While Céline and Jesse shared existential philosophy in
there conversations through 3 movies, La
Reconquista lets the Spanish
troubadour/poet Rafael Berrio sing the philosophy of expectations, wasted time
and goodbyes. It is pure poetry sung by Berrio and embodied by Itsaso and
Carril.
Here are a few translated lines from Berrio’s songs:
If everything in it is
an improvised and stuffed part
I am afraid I have
spent my life gathering the courage I lack
And declaring solemn
intentions in front of the mirror
Leaving things for a
better time that never arrives
… That time might have happened early in life but we always
think there is more to come., That is why we live a life of postponing things
instead of recognizing that the best moments of our lives can be early on.
Hence we need to celebrate and hold on to these. Not bypass them as mere
building stones toward something bigger. In some way, that is the message of La
Reconquista – not goodbyes, not retrouvailles and Hollywood endings. Just now
30 year old Manuela ad Olmo who meet for one evening in Madrid to recognize and
celebrate that the best moment of their lives happened when they were
teenagers, 15 years ago. There is no reconquest in the sense of getting back
together. No. The reconquest is of the times 15 years ago when they experienced
the magic of being together, unconditionally. And in order to keep that feeling
unaltered, Manuela wrote a goodbye note to Olmo. Not because she wanted to
leave him, but because she wanted to keep the moment in its grandeur.

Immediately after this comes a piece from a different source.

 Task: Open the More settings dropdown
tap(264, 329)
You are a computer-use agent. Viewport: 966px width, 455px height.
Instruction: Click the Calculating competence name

And these are reflected upon in other lines from Berrio as:
I have always been
distracted with my mind so far away
I am afraid I am badly
wounded
I am afraid I have
used myself up
To live
And now it is late
Quite late
I am afraid I am badly
wounded
I am afraid I have
used myself up
As if I
Had the talent
To live
Twice
… We do not sleep in the same bed twice. We do not step in
the same river twice. And surely we do not live twice. But if, like a street
photographer, we are ready to click when a story unfolds for us, we may have
captured that magic moment that does not need the rest of our lives to wait
for. It is now part of our rediscovery to love, celebrate and remember.
PS/ By
coincidence, this morning I read a January 22, 2020 Vanity Fair interview
with Richard Linklater where he does not seem to dismiss the possibility of a 4th
“Before” movie… Well, I do hope that he keeps it to the trilogy as they
represent a specific time capsule of a genre.